**Task**. Copy out each line of the entries below in which the string "agent" appears.

**Data under study**.
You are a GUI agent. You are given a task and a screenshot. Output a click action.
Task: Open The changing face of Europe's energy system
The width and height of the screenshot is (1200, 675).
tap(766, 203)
==
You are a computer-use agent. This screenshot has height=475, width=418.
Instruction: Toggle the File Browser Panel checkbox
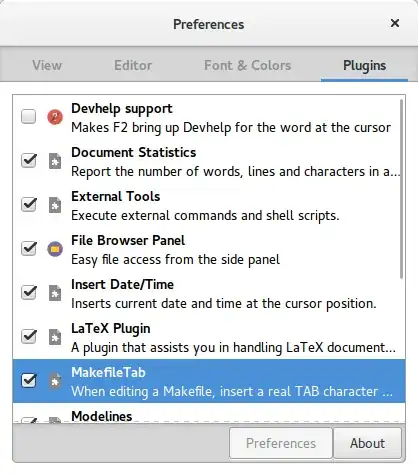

**Task result**.
You are a GUI agent. You are given a task and a screenshot. Output a click action.
You are a computer-use agent. This screenshot has height=475, width=418.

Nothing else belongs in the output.